We cannot consider the matter in isolation from wider economic trends. Last week, we saw reports that between 2010 and 2012, 217,000 new private sector jobs were created in London, whereas my city of Sheffield lost 7,500. We are clearly not alone: private sector jobs have been draining away from the north to London and the south-east. There is a direct relationship because arts funding is important not just for our social life throughout the country, but for our economic growth. The arts provide nearly 1 million jobs in the UK economy every year, and 67,000 cultural businesses contribute £28 billion a year. In addition to that direct contribution, the impact of a vibrant cultural offer has a decisive impact on those who are choosing where to invest, where to start businesses and where to study. It is hugely important.

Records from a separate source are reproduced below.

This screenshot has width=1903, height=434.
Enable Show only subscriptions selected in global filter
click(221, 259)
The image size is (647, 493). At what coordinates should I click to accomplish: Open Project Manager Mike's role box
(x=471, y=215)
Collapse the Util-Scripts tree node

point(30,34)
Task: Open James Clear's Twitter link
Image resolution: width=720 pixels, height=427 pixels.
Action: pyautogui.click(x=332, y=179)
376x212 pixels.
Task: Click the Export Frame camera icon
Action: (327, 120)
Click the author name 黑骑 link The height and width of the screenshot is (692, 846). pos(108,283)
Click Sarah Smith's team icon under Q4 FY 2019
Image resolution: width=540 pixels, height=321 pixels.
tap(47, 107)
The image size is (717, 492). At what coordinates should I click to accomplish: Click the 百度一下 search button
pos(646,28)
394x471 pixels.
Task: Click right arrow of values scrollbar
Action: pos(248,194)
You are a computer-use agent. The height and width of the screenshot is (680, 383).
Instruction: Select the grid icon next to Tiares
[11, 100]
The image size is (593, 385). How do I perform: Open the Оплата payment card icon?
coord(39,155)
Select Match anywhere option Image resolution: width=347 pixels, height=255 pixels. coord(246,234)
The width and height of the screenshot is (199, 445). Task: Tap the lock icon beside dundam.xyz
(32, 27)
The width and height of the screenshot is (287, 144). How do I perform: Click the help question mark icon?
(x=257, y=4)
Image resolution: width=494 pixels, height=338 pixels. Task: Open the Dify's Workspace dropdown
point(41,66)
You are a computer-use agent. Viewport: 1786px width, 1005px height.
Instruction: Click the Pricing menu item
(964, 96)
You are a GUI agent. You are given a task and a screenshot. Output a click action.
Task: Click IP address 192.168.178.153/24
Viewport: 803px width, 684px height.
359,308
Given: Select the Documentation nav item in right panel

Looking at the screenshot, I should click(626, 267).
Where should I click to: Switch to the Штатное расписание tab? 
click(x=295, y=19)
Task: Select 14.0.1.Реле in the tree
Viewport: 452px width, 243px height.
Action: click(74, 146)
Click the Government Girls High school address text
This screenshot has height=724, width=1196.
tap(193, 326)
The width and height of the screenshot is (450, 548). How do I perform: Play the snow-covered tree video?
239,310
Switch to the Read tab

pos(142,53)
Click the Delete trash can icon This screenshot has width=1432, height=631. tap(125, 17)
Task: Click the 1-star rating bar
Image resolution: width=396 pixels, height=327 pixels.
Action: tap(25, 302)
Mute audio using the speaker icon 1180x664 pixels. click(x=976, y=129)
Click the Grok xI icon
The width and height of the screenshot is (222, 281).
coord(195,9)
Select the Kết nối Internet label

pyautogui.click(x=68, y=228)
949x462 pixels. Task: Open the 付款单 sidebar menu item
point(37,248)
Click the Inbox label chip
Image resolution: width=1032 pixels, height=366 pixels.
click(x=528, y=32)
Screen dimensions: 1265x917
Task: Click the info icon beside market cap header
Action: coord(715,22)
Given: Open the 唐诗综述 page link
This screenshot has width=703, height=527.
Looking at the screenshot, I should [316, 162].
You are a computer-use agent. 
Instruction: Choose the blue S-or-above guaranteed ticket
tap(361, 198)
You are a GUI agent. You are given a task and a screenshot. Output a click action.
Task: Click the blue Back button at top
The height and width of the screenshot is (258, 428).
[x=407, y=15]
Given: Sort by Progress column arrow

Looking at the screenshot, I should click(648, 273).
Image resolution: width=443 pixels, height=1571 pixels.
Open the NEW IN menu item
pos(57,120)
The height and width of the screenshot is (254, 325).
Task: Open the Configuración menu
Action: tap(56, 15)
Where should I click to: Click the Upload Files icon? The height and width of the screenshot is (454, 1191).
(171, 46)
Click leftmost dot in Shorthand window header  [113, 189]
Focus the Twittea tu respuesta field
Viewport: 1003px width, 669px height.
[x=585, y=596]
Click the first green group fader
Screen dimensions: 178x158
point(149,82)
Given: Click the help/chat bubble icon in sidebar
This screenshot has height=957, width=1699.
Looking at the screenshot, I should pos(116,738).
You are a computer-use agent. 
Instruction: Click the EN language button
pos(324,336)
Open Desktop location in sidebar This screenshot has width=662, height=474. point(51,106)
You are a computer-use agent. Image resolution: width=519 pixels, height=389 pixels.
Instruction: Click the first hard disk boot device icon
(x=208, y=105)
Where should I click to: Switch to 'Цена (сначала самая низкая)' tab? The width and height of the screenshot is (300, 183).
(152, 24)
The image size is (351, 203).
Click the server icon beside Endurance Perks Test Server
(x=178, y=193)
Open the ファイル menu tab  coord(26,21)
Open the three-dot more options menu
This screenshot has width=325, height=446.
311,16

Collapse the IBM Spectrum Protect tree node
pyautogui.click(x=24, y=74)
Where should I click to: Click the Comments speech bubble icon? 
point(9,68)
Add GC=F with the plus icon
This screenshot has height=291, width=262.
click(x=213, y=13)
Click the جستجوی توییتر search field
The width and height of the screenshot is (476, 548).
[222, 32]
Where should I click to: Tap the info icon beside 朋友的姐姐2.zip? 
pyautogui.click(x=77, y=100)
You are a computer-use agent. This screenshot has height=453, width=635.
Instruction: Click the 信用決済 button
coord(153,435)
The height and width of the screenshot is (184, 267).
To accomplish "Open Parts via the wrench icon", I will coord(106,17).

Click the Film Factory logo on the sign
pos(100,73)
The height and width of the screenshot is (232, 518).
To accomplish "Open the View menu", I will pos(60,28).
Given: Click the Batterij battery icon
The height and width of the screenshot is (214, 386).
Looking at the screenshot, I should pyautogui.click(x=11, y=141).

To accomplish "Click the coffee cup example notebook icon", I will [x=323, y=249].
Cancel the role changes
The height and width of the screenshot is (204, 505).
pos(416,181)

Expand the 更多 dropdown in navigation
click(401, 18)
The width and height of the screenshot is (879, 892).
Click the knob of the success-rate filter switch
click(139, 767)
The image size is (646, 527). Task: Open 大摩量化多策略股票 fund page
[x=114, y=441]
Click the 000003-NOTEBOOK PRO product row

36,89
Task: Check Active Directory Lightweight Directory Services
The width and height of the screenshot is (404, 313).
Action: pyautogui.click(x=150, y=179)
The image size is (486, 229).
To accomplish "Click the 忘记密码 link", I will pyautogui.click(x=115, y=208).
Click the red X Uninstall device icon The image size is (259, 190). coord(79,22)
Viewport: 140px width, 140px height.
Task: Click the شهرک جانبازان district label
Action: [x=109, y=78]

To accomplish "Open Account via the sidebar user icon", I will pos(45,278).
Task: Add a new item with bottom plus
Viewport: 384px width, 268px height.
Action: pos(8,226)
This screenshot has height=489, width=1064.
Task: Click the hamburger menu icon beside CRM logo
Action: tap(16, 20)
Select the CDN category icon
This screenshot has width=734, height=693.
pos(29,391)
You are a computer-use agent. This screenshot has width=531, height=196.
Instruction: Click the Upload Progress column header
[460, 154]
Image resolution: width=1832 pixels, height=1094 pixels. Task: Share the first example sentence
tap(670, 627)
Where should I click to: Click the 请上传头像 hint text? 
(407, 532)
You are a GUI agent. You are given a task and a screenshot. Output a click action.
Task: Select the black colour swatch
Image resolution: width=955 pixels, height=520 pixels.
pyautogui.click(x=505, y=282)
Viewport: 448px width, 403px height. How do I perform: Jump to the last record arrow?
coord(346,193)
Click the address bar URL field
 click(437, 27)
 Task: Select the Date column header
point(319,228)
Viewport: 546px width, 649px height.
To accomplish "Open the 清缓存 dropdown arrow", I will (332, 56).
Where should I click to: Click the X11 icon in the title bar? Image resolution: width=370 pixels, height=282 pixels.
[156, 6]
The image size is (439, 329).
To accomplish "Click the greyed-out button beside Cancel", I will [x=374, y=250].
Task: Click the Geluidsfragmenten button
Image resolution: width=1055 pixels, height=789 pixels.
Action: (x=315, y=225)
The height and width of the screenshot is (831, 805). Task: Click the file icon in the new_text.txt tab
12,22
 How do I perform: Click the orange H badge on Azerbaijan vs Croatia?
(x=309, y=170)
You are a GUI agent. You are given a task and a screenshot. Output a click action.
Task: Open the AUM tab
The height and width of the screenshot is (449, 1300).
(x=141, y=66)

The report, “Rebalancing Our Cultural Capital”, which was published just before Christmas, sadly contained figures showing what many of us already knew, but in much starker terms: that arts funding from the Department for Culture, Media and Sport and the Arts Council is massively tilted towards London, which received £68.99 a head compared with just £4.58 in the rest of England in 2012-13. The issue is not just about the Arts Council and the DCMS, though. Those funding imbalances form part of a bigger picture of disproportionate cuts to local authorities in the most deprived areas, and disproportionate private investment between London and the regions.

I am sure that those of us here today do not need reminding of the contribution made by the arts, but it is worth stressing that the arts shape places and communities, regenerate and energise, and invest in and develop future talent, so it is a problem if the benefits of the arts are not shared equally. “Rebalancing Our Cultural Capital” highlighted that, but the tension between funding in London and in the rest of England is not new. It was one reason behind the appointment of Jennie Lee, the country’s first arts Minister almost 50 years ago, and it was certainly behind her pioneering White Paper, “A Policy for the Arts”.

A great deal has been achieved. In Sheffield, we have some fantastic arts and cultural facilities. Last week, Sheffield Theatres was recognised as regional theatre of the year for the second year running. It welcomed audiences of almost 440,000 through its doors last year; produced 14 shows on three stages, including five world premieres; presented 72 productions by visiting companies; and transferred a new play to New York, as well as touring a large-scale play across the UK—but that success will be challenged if there are continual reductions in public funding. Public funding accounts for only 17% of the theatres’ turnover, but there is a tipping point. Further cuts would force price increases that would push our theatres beyond the reach of many local people for whom travelling to London theatres is already unthinkable. The problem is the same for our museums.

Kevan Jones Portrait Mr Kevan Jones (North Durham) (Lab)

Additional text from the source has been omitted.